- WHAT TO PRODUCE
Up to and including the line with "Skip to the previous chapter", restate the records below word for word, beginning with their first line.

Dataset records
┏━━

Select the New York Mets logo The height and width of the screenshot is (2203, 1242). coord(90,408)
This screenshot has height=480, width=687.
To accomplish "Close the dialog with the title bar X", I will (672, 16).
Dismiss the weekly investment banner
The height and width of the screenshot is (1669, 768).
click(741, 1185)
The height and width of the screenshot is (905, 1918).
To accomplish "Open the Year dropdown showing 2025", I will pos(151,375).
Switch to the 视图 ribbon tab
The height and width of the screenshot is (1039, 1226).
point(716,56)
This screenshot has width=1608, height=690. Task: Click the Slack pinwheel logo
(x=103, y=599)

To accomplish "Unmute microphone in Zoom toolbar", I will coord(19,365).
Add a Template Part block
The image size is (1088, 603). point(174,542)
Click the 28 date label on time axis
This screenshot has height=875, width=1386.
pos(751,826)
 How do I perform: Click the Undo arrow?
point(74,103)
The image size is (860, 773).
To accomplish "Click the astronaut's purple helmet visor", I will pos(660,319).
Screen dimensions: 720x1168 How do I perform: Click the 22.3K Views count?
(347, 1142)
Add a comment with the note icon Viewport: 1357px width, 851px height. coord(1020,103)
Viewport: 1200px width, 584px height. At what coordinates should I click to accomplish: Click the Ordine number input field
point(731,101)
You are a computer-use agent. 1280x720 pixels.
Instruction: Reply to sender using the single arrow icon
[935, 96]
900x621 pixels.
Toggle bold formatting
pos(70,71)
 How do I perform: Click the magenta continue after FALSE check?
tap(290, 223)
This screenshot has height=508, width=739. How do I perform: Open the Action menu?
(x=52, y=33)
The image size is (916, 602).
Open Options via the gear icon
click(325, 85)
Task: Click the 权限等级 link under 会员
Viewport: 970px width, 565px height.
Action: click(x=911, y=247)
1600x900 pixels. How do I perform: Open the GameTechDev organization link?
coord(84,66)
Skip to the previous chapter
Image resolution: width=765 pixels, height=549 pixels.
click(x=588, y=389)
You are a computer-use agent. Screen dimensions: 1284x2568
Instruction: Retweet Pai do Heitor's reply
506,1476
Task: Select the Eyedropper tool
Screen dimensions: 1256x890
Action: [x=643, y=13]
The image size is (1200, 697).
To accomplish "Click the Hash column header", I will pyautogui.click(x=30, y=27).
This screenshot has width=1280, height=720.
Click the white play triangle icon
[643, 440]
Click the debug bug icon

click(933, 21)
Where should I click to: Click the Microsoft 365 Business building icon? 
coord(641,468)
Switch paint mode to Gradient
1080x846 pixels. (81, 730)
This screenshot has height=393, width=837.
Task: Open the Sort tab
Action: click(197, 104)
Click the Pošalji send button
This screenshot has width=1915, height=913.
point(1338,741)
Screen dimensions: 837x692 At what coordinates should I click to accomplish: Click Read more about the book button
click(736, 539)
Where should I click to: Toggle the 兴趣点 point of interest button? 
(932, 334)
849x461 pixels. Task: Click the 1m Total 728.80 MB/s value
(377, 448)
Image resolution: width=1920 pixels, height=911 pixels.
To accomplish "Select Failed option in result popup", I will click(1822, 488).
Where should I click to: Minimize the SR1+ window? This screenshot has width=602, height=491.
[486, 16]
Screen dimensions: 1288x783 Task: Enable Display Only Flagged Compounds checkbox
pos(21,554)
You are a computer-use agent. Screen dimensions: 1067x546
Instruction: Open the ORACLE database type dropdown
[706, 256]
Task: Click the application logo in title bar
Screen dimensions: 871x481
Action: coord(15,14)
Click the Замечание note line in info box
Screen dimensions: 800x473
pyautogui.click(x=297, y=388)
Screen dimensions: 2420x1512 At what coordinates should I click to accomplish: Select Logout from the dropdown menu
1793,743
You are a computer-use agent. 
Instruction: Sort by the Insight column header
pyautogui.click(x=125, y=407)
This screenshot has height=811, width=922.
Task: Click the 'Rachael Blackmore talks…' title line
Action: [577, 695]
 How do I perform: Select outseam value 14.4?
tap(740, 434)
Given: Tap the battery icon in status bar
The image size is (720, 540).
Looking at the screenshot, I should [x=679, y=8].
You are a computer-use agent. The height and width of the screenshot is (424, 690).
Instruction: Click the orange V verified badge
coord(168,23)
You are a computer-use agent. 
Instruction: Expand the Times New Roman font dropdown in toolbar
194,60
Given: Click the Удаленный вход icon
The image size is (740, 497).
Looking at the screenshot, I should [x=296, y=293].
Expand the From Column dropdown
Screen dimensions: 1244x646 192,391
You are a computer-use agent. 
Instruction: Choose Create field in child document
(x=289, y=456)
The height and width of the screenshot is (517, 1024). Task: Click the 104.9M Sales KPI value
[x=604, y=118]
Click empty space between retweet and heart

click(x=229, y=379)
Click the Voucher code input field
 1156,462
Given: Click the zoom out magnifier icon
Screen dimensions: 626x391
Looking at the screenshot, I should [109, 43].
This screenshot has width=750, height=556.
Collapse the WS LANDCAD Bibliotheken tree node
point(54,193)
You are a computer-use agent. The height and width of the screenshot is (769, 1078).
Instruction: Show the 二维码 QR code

┗━━

- WRITTEN SOLUTION
Select the New York Mets logo The height and width of the screenshot is (2203, 1242). coord(90,408)
This screenshot has height=480, width=687.
To accomplish "Close the dialog with the title bar X", I will (672, 16).
Dismiss the weekly investment banner
The height and width of the screenshot is (1669, 768).
click(741, 1185)
The height and width of the screenshot is (905, 1918).
To accomplish "Open the Year dropdown showing 2025", I will pos(151,375).
Switch to the 视图 ribbon tab
The height and width of the screenshot is (1039, 1226).
point(716,56)
This screenshot has width=1608, height=690. Task: Click the Slack pinwheel logo
(x=103, y=599)

To accomplish "Unmute microphone in Zoom toolbar", I will coord(19,365).
Add a Template Part block
The image size is (1088, 603). point(174,542)
Click the 28 date label on time axis
This screenshot has height=875, width=1386.
pos(751,826)
 How do I perform: Click the Undo arrow?
point(74,103)
The image size is (860, 773).
To accomplish "Click the astronaut's purple helmet visor", I will pos(660,319).
Screen dimensions: 720x1168 How do I perform: Click the 22.3K Views count?
(347, 1142)
Add a comment with the note icon Viewport: 1357px width, 851px height. coord(1020,103)
Viewport: 1200px width, 584px height. At what coordinates should I click to accomplish: Click the Ordine number input field
point(731,101)
You are a computer-use agent. 1280x720 pixels.
Instruction: Reply to sender using the single arrow icon
[935, 96]
900x621 pixels.
Toggle bold formatting
pos(70,71)
 How do I perform: Click the magenta continue after FALSE check?
tap(290, 223)
This screenshot has height=508, width=739. How do I perform: Open the Action menu?
(x=52, y=33)
The image size is (916, 602).
Open Options via the gear icon
click(325, 85)
Task: Click the 权限等级 link under 会员
Viewport: 970px width, 565px height.
Action: click(x=911, y=247)
1600x900 pixels. How do I perform: Open the GameTechDev organization link?
coord(84,66)
Skip to the previous chapter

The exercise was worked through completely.